How to make everything easy

DCF 1.0I once visited the Priory of Notre-Dame d’Orsan in the Loire Valley. Some years earlier, two young architects had left Paris and bought the medieval ruins set in a fertile farming landscape. Laboriously they renovated old stone buildings and created an extraordinary series of gardens inspired by the MIddle Ages.
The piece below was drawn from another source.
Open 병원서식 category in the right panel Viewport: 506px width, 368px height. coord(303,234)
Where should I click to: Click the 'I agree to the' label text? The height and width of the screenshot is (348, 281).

From the utiliarian kitchen garden, with its cabbages, beans and lettuce, I wandered through the fragrant medicinal herb garden, and then into a symbolic hortus conclusus dedicated to the Virgin Mary, blooming, like a medieval tapestry with the lilies, roses and violets symbolic of the Virgin Mary. Espaliers of pear and apricot grew on delicate lattices along old brick walls. Patrice Taravella, one of the young architects, guided me through a living maze in which the incorrect turnings were marked by plants unknown in medieval France: tomato, tobacco, and coffee. In the secret heart of the maze grew an apple tree, its branches trained horizontal to form a flowering roof. In this Garden of Eden, I asked him how he and his partner were able to carry out such a demanding project: the research, gardens, buildings, cafe, and garden shop. He said, “Si vous avez la bonne structure, rien n’est difficile.” If you have the right structure, nothing is hard.

This holds true in writing too. Like the skeleton of the body or the foundations of a house, structure holds disparate elements together in a harmonious way. A firm overall structure will generate meaning on many levels, from the overall meaning of a book down to the meaning of chapters, paragraphs, and sentences. Structure is clarity, and clarity leads to understanding.